Manganese oxide based octahedral molecular sieves (OMS) have been found to have a wide variety of applications as catalysts, absorbents, and battery materials due to their unique structures and physical and chemical properties. OMS materials are made up of manganese oxide octahedral building blocks sharing comers and edges to form tunnel structures. Manganese species in the framework of OMS materials are mixed valent with various ion-exchangeable cations residing in the tunnels playing important roles in charge balancing and special chemical activities.; With different synthetic parameters such as the template used, temperature, pressure, and the pH of the synthetic media, layered birnessite materials were hydrothermally transformed into distinct tunnel structures with different tunnel sizes, including Mg-3x3 (OMS-1), NH₄-2x2 (NH₄-OMS-2), Na-2x4 (OMS-5), and other manganese oxides. Characterization of the OMS materials with a wide variety of instruments has revealed that most of them are nano-fibrous hollow crystals ith large surface areas, high ion-exchange capabilities, and relatively high thermal stabilities. The Na-2x4 tunnel structure sodium MnOx has been synthesized for the first time and studied in detail, including synthetic strategies, structural analyses, and other physical and chemical property analyses.; As catalysts, the synthetic OMS materials show high catalytic activities and shape-selective properties.

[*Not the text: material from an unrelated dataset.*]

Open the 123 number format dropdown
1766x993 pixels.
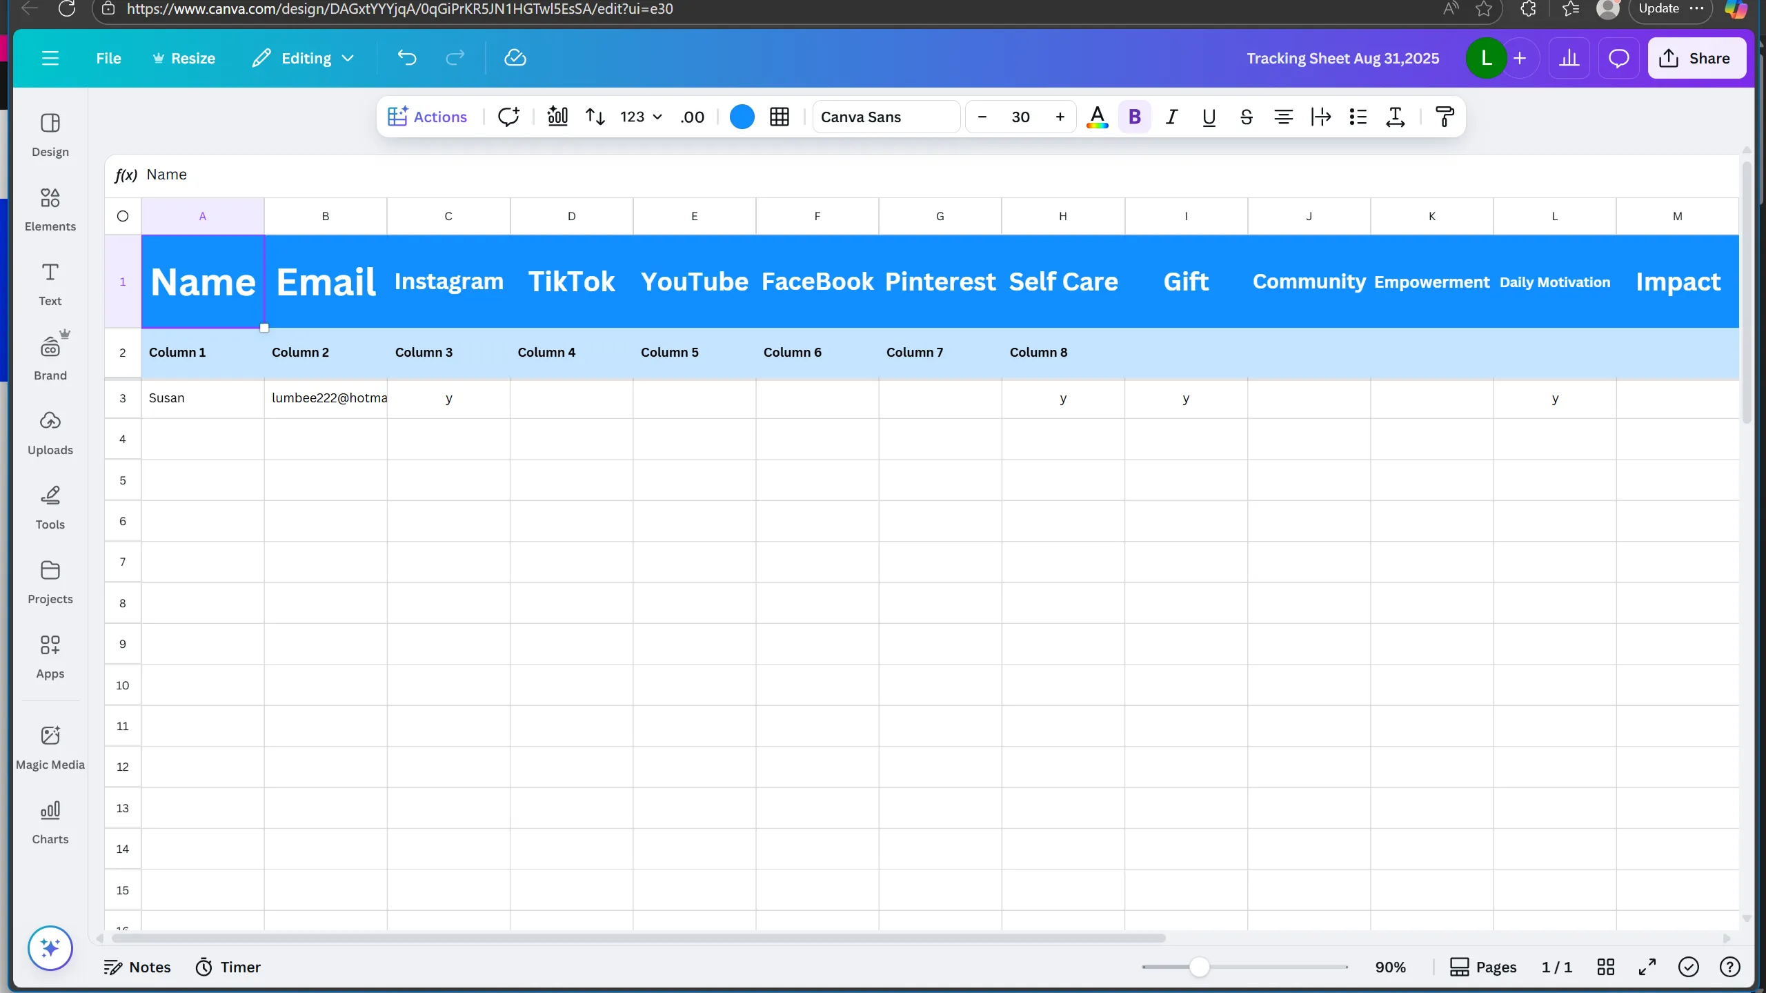coord(640,117)
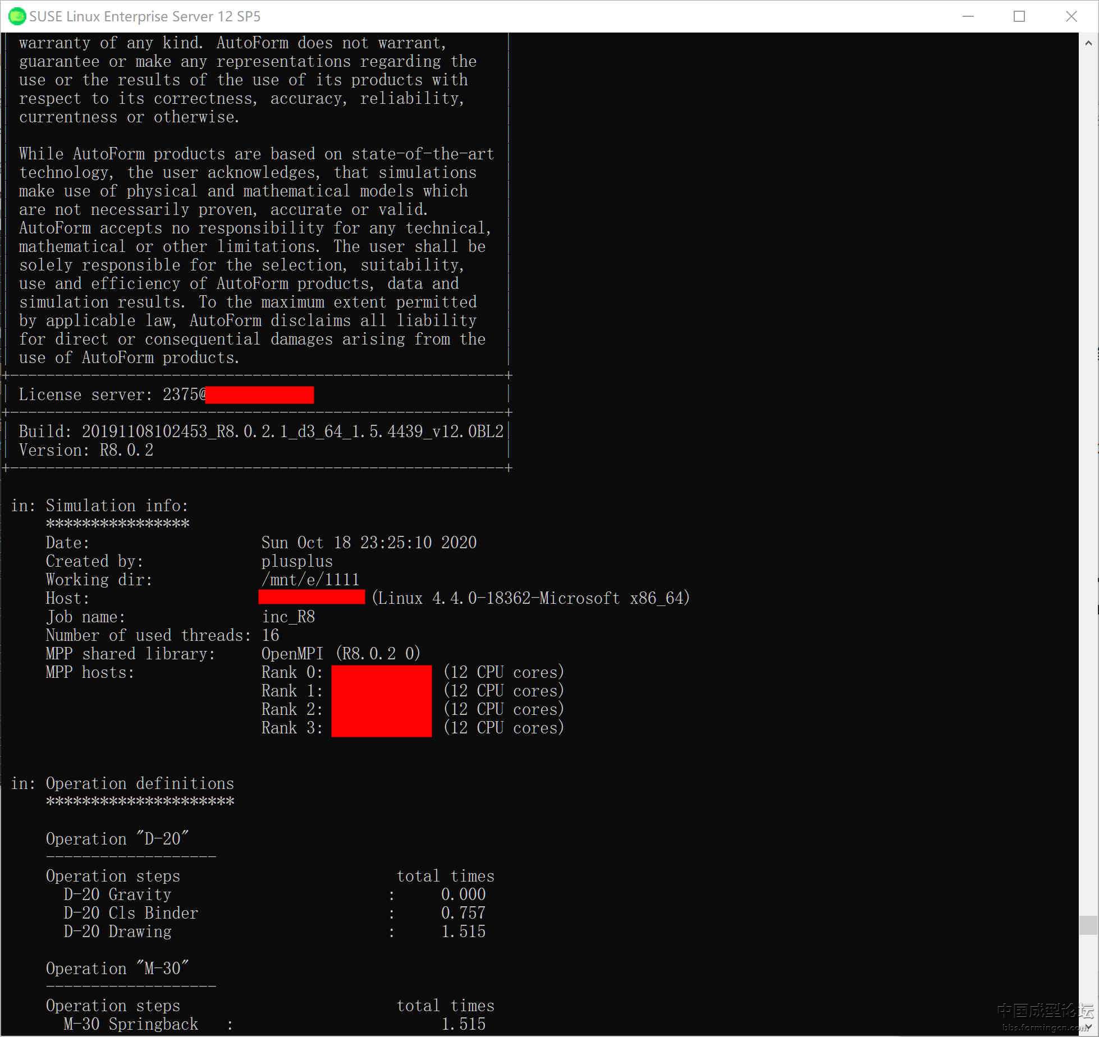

For example, the results of the competitive oxidation of cycloalkanes with tertiary butyl hydrogen peroxide (TBHP) over different tunnel sized ONIS materials have proven that the OMS materials with larger tunnels are more favorable for the oxidation of the biggest molecule, cyclooctane, than the smallest one, cyclohexane.; Besides the tunnel size effects, tunnel cations in the OMS materials also have influences on their catalytic activities. The study of carbon monoxide cleanup for fuel cell applications demonstrates that Ag-OMS-2 (a hollandite structured OMS catalyst with Ag cations residing in the tunnels) is the best oxidative catalyst among many other catalysts. The amount of Ag loading and the average oxidation state of Mn in a Ag-OMS-2 catalyst are the major influences on their catalytic performance. A suitable working temperature range for complete removal of CO from hydrogen-rich reformates using a Ag-OMS-2 catalyst may be adjusted by changing the Ag loading.